COMS W4705: About |
|
|
|
Instructor:
Michael Collins
Course Description:
COMS W4705 is a graduate introduction to natural language processing, the
study of human language from a computational perspective. We will
cover syntactic, semantic and discourse processing models. The
emphasis will be on machine learning or corpus-based methods and
algorithms. We will describe the use of these methods and models in
applications including syntactic parsing, information extraction,
statistical machine translation, dialogue systems, and summarization.
Problem sets:
There were will be 4 problem sets during the class, due roughly every
three weeks. The problem sets will include both theoretical problems and
programming assignments.
Exams:
There will be two mid-terms and a final in the class.

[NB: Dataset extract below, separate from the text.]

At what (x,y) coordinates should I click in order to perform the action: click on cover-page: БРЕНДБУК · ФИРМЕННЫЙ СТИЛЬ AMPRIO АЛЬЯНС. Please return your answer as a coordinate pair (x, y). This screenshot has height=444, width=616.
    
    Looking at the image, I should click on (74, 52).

The mid-terms will be in class, on October 4th and November 1st.
Grading:
The overall grade will be determined roughly as follows:
Midterms 30%, Final 40%, Problem sets 30%.
Syllabus:
Here is a tentative syllabus for class:
- Introduction (1 lecture)
- Estimation techniques, and language modeling (1 lecture)

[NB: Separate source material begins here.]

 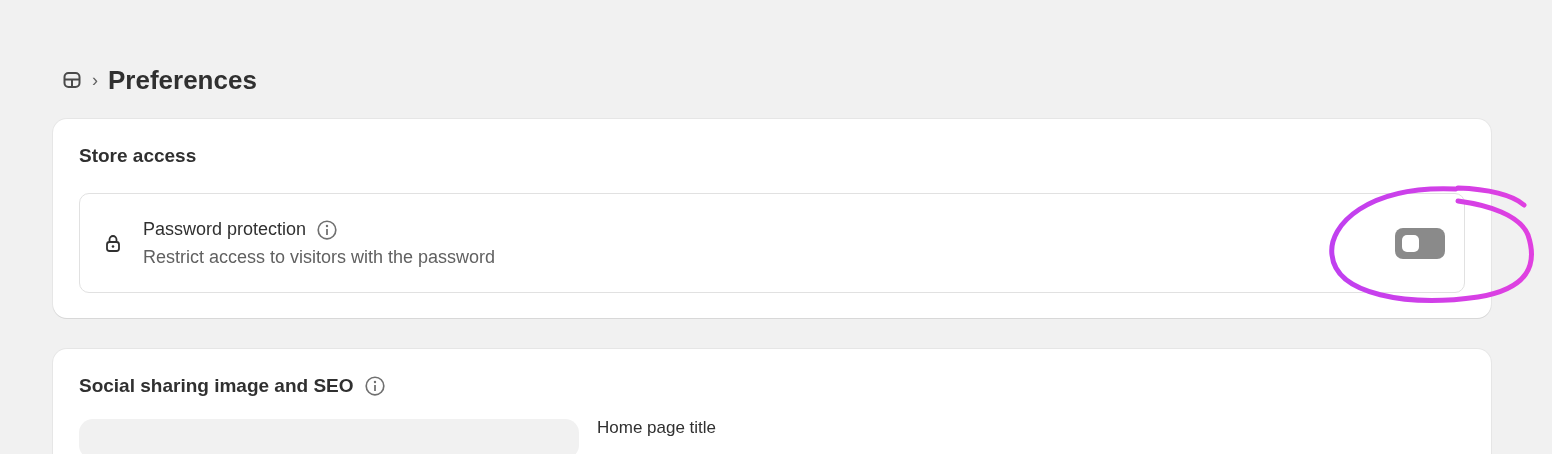 I want to click on lock-icon, so click(x=113, y=243).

- Tagging, hidden Markov models (2 lectures)
- Statistical parsing (4 lectures)
- Log-linear models (2 lectures)
- Natural language generation (1 lecture)
- Machine translation (4 lectures)
- Tree adjoining grammars, CCG (2 lectures)
- Compositional semantics (2 lectures)
- Conditional random fields, global linear models (2 lectures)
- Word clustering (1 lecture)
- Word sense disambiguation (1 lecture)
Readings:
Course readings will be available either on the web or in-class
handouts. There is no textbook for the class, but
Jurafsky and Martin,
Speech and Language Processing, 2nd Edition, will provide useful
background for several of the lectures.